O teste da dignidade
científica de um argumento reside precisamente na objetividade paciente
com que ele examina os argumentos adversos. Quem logo de cara os
impugna como “preconceitos” nada mais faz do que tentar criar contra
eles um preconceito, dissuadindo a platéia de examiná-los.
Que as pessoas mais
inclinadas a usar desse expediente sejam em geral justamente aquelas
que mais apregoam a “diversidade”, a “tolerância” e o “respeito às
opiniões divergentes”, não deve ser necessariamente interpretado como
hipocrisia consciente, mas muitas vezes como sintoma de uma deformidade
cognitiva bastante grave; deformidade que, por afetar pessoas
influentes e formadores de opinião, arrisca trazer danos para toda a
sociedade.
Quando digo “deformidade
cognitiva”, isso não deve ser compreendido no sentido de mera
deficiência intelectual moralmente inofensiva.

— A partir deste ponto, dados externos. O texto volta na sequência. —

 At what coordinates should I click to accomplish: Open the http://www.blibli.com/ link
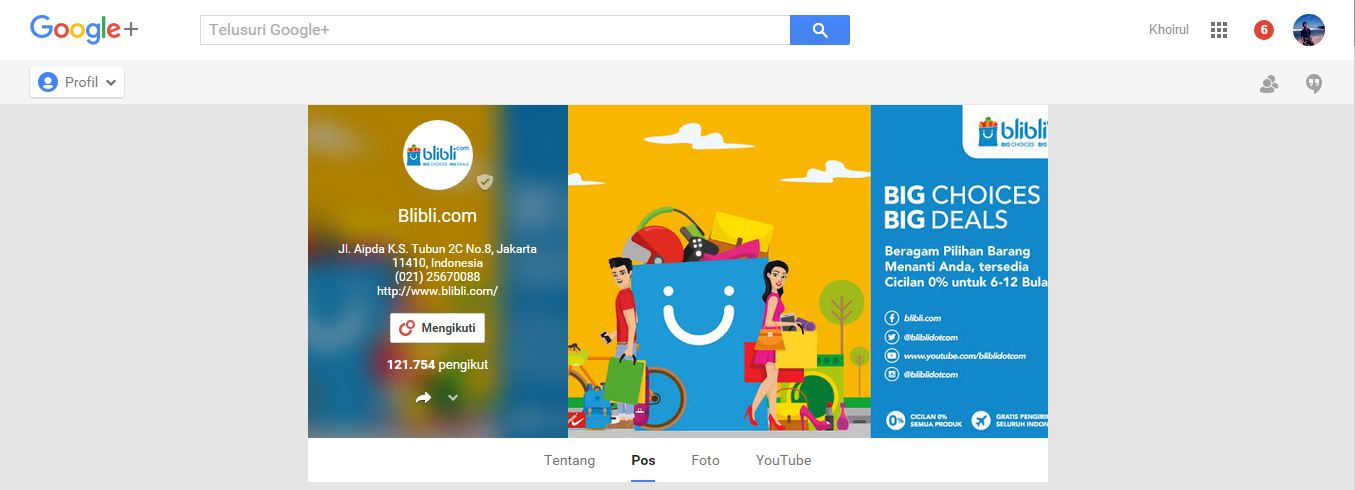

A recusa de examinar as
opiniões alheias nos seus próprios termos e segundo suas intenções
originárias equivale à recusa de enxergar no adversário um rosto
humano, à compulsão de reduzi-lo ao estado de coisa, de obstáculo
material a ser removido. Essa compulsão é de índole propriamente
psicopática (v. a ótima entrevista da psiquiatra Ana Beatriz Barbosa da
Silva em http://www.youtube.com/watch?v=m_wUDsshdvk).

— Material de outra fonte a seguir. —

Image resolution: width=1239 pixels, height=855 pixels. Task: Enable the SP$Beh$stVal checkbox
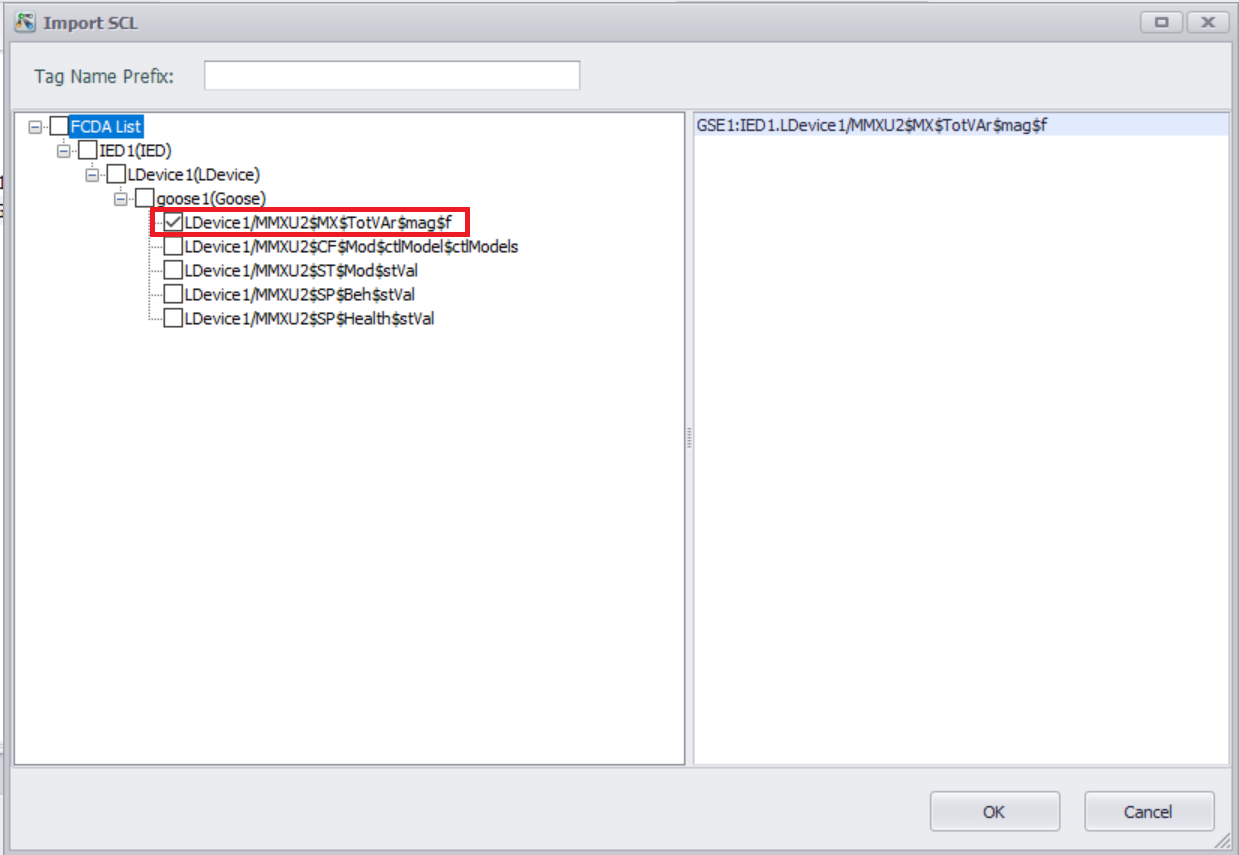pos(174,294)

Quando legitimada em nome de belos pretextos humanitários, torna-se uma
força ainda mais desumanizante, pois remove a conduta moral do campo da
vida psíquica concreta para o da simples adesão a um grupo
político ou programa ideológico. O ser humano então deixa de ser
julgado bom ou mau por seus atos e sentimentos pessoais, mas por aderir
à facção previamente autodefinida como detentora monopolística das boas
intenções -- facção dispensada, por isso mesmo, de conceder ao
adversário a dignidade da atenção compreensiva. A percepção direta das
motivações humanas é aí substituída por um sistema mecânico de reações
estereotípicas, altamente previsíveis e controláveis. E quando o
programa já se tornou tão disseminado na mídia, no sistema de ensino e
no vocabulário corrente ao ponto de já não precisar apresentar-se
explicitamente como tal, mas passa a soar como a voz impessoal e neutra
do senso comum, então a desumanização preventiva do adversário torna-se
o procedimento usual e dominante nos debates públicos.
Não é preciso dizer que esse
estado de coisas já vigora no Brasil desde há pelo menos uma década.
Estamos em pleno império da manipulação psicopática da opinião pública.